Hilfe bei rheumatischen Schmerzen
Vollwertkost und Verzicht auf Fleisch
Vollwertige Ernährung kann Rheumatikern viele Schmerzen ersparen. Der weitgehende
Verzicht auf Fleisch, Wurst und Eier und der häufige Verzehr von Obst,
Gemüse, Fisch und Vollkornprodukte könnten dazu beitragen, die Entzündungsaktivitäten
zu verringern, betonte der deutsche Bundesverband für Gesundheitsinformation
und Verbraucherschutz in Bonn.
Die Ernährungstherapie sei zwar kein Ersatz, aber eine ausgesprochen sinnvolle
Ergänzung zur medikamentösen Basisbehandlung. Die Grundpfeiler der
Behandlung bei rheumatoider Arthritis sind nach Angaben der Experten physikalische
Maßnahmen wie Kälte-, Ergo- und Bewegungstherapie. Um die fortschreitende
Gelenkzerstörung aufzuhalten oder zumindest zu verlangsamen, seien zudem
so genannte Basismedikamente unumgänglich. Doch auch die Ernährung
könne entscheidend für den Krankheitsverlauf sein und schließlich
dazu beitragen, das Gewicht zu reduzieren und damit die Gelenke zu entlasten.

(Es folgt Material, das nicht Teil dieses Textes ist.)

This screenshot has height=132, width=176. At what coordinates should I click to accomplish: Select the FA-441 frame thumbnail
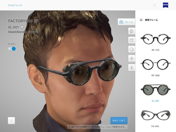[x=155, y=115]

Der Verband verwies auf Studien, denen zufolge in tierischen und fettreichen
Nahrungsmitteln Stoffe enthalten seien, die die Entzündung der Gelenke
zusätzlich förderten. Dazu gehöre die Arachidonsäure, eine
mehrfach ungesättigte Fettsäure, die als Ausgangssubstanz für
entzündungsvermittelnde Botenstoffe diene. Fleisch und Wurst sollten daher
bei Rheumapatienten höchstens ein bis zwei Mal pro Woche auf den Tisch
kommen, Eier und Innereien möglichst ganz vom Speiseplan verschwinden.

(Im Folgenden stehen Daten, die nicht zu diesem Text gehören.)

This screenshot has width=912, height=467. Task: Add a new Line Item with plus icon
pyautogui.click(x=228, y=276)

Fettreduzierte Milch und Milchprodukte enthielten weniger Arachidonsäure
als Vollfettprodukte und seien daher die bessere Wahl.
Einen festen Platz sollten Fisch und Meeresfrüchte in der Ernährung
von Rheumapatienten einnehmen, betonten die Experten. Denn sie seien die wichtigste
Quelle für Omega-3-Fettsäuren, die als Gegenspieler der Arachidonsäure
die Bildung von Entzündungsvermittlern hemmten und somit zu einer Linderung
der Schmerzen beitragen könnten. Einige hochwertige Pflanzenöle wie
Raps-, Lein- oder Walnussöl enthielten ebenfalls Omega-3-Fettsäuren,
allerdings in geringeren Mengen. Neben bestimmten Fettsäuren wirkten auch
Antioxidantien wie die Vitamine C und E sowie Spurenelemente wie Selen Entzündungsprozessen
entgegen. Obst, Gemüse und Vollkornprodukte seien besonders reich an Antioxidantien.
Für Patienten, die ungern Fisch und Meeresfrüchte zu sich nehmen, stehen die Omega-3-Fettsäuren auch alsNahrungsergänzungsmittel zur Verfügung. Gleiches gilt für die übrigen Wirkstoffe.